It hasn’t even been two weeks since news outlets started to report that U.S. antitrust authorities were carving up their turf to pursue possible monopoly investigations into Google, Facebook Inc. and other U.S. technology titans.
Investors panicked for a day, but the regulatory risk has settled into background noise. It’s this nagging but probably-not-immediately-terrible danger.
That assessment is most likely correct. The wheels of justice move slowly in Washington and other world capitals. But there was a reminder on Wednesday of just how dangerous it can be when government investigators start digging.
The Wall Street Journal reported that people at Facebook Inc. are concerned about internal emails that appear to show Mark Zuckerberg did not prioritize compliance with a 2012 U.S. Federal Trade Commission agreement to better protect people’s digital privacy.
Those emails were unearthed as part of the FTC’s continuing investigation into whether Facebook’s more recent privacy missteps violated that 2012 consent decree. Any direct involvement by Zuckerberg in not taking seriously users’ digital privacy would be embarrassing to Facebook, of course, and it could compel the FTC to try harder to name Zuckerberg personally in any new settlement with the agency. (A Facebook representative told Bloomberg News that Zuckerberg and other company employees did not “knowingly violate the company’s obligations” with the FTC agreement.)
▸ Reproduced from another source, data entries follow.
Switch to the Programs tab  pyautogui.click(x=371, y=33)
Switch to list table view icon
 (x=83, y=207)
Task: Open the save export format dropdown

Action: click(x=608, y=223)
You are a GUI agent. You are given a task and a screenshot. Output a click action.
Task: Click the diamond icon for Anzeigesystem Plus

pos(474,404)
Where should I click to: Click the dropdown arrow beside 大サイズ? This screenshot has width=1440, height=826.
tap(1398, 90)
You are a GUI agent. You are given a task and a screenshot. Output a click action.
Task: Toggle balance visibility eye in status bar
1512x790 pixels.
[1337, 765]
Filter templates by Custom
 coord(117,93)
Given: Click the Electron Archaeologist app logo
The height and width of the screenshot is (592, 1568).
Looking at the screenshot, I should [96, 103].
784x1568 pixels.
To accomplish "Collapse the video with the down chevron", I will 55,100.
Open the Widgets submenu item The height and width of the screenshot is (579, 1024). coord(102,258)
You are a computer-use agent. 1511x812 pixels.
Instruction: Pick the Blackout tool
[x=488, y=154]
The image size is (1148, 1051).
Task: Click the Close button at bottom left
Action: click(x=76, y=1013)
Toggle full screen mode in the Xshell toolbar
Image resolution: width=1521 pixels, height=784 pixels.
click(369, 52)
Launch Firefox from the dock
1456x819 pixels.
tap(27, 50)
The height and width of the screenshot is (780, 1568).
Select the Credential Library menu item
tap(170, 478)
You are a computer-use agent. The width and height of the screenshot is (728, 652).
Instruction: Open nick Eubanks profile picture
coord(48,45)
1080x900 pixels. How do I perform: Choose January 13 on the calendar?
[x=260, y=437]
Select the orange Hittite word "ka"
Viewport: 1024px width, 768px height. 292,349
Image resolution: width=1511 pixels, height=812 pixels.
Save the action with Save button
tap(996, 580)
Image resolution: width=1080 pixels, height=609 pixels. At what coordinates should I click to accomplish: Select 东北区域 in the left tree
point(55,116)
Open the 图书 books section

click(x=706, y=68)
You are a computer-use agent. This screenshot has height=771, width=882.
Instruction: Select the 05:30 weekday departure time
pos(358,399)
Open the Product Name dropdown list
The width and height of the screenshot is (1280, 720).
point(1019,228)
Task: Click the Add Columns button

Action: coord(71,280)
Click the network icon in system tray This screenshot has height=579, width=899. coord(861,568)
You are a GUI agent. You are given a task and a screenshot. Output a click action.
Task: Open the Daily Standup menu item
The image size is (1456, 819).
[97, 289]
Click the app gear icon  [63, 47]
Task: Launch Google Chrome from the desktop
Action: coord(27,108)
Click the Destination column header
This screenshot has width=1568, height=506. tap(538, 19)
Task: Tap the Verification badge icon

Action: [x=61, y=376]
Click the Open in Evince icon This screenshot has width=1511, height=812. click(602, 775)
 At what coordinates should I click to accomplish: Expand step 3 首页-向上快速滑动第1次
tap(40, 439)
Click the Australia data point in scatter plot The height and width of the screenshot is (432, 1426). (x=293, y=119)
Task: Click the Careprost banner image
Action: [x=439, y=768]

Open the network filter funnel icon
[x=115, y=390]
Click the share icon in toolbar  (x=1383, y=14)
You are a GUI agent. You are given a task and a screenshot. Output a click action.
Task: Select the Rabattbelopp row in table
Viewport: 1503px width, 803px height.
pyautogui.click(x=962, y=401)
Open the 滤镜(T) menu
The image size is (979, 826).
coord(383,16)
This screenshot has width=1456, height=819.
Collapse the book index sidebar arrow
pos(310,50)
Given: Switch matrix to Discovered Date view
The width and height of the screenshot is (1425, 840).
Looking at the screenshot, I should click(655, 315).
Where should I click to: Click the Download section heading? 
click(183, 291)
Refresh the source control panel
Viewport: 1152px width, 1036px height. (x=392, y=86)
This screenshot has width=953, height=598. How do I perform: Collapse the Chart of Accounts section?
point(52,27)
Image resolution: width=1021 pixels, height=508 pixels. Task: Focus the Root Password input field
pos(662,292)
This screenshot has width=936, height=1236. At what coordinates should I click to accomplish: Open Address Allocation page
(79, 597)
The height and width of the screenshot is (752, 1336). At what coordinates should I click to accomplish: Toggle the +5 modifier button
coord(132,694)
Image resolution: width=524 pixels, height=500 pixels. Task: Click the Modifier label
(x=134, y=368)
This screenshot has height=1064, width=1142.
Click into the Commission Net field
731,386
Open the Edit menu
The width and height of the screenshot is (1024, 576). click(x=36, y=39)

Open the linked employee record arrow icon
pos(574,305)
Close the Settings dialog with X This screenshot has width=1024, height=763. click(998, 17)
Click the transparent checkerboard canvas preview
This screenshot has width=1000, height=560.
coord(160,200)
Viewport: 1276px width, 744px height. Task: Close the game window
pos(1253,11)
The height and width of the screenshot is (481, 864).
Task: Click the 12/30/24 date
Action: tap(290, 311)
The episode also shows the danger of investigations, whether it is Facebook’s multiple run-ins or the potential future antitrust investigations into U.S. tech superpowers. History has shown that it is hard to predict what people with government mandates might find that could embarrass a company or provide evidence of legal violations.
Bill Gates’s in-box was practically a star witness in the U.S. government’s antitrust case against Microsoft Corp. that started in 1998. Do you think Gates would be the only tech executive to write candid emails that appeared to bully allies and rivals to do what Microsoft wanted, or talk about cutting off competitors’ “air supply,” to cite from evidence in the U.S. government’s ultimately unsuccessful effort to break up the company?
More recently, FTC staff pursuing a possible antitrust case against Google dug up documents that showed the company boosted its own services and demoted rival comparison shopping websites in search result tests. FTC staff also quoted Google’s top economist, Hal Varian, saying that the company’s web search popularity was higher than outside researchers had estimated. “From an antitrust perspective, I’m happy to see them underestimate our share,” he said, according to portions of the FTC staff report later released accidentally.
Armed with evidence like this, FTC staff recommended suing Google for three potentially anticompetitive business practices and said it was a “close call” against concluding that Google’s preferential treatment of its own services violated antitrust law. FTC commissioners ultimately voted to close the investigation without taking action, and Google agreed to some voluntary changes.
Just last month, internal company documents came back to bite another U.S. technology giant. A U.S. federal judge ruled against Qualcomm Inc. in an antitrust case and said she believed the contents of Qualcomm executives’ emails, notes and other materials more than their court testimony. The chipmaker disagreed with the judge’s decision and her assessment of its executives’ credibility.
Government probes are unpredictable at best because no one knows what they will find. As U.S. antitrust enforcers knock on Big Tech’s doors again, the companies and their investors may not be afraid enough of what is lurking in those in-boxes.